Influence of bonding variance on electron affinity in graphene quantum dot-barium titanate nanocomposites for drug delivery system

Although chemotherapy remains a prevalent option in cancer treatment, its adverse effects on normal cells and suboptimal pharmacokinetics often limits its effectiveness. To address these challenges, this study successfully developed a new multifunctional drug delivery system comprising a covalent composite of graphene quantum dots and barium titanate nanoparticles. Notably, despite numerous reports on the surface modification of graphene quantum dots, studies focusing on cancer cell inhibition via different covalent bonds are scarce. To bridge this gap, this system was synthesized using eco-friendly esterification and amidation pathways. The anticancer drug doxorubicin was employed as a model drug, and hyaluronic acid was used to encapsulate the delivery system, enhancing its sustained release capabilities. Comprehensive material characterization confirmed the successful synthesis of the system. Its high drug loading capacity and acid-sensitive release can be attributed to the unique structure of the graphene quantum dots. Subsequent in vitro and in vivo biological evaluations not only demonstrated the system's remarkable cancer inhibition efficacy but also accentuated the distinct impacts of the two bonding types. The underlying mechanism is believed to involve bonding affinity and electron transfer, findings that are corroborated by the experimental data.

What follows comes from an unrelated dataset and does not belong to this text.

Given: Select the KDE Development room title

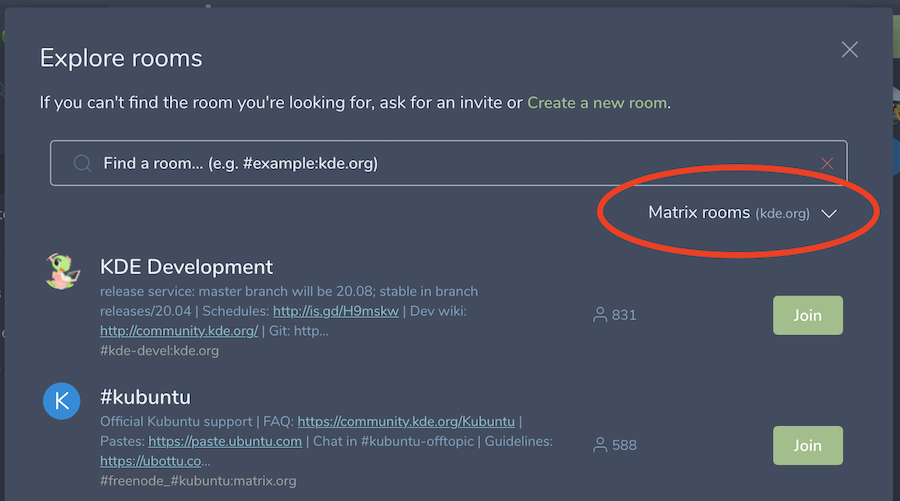Looking at the screenshot, I should [186, 267].
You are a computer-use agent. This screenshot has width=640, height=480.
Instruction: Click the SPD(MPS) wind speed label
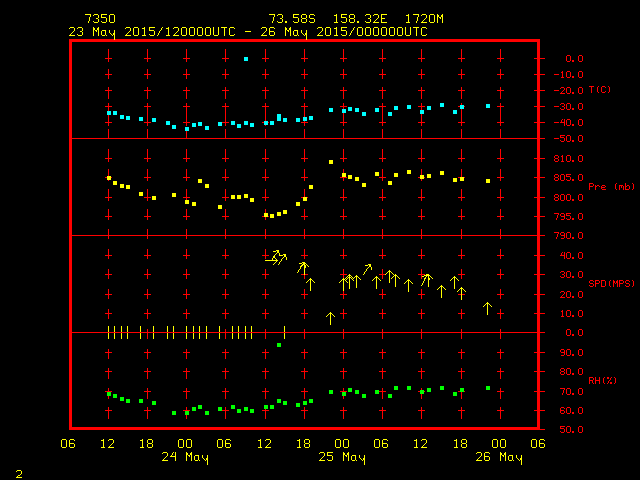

Additionally, results from animal models provide clear evidence for the potential application of this system (HA-DOX-GQD@BTNPs) in cancer therapeutics and imaging. In conclusion, this research elucidates the variances in drug carrier efficacy based on different covalent bond modifications for cancer treatment and introduces a novel drug delivery system that synergistically combines imaging and targeting capabilities.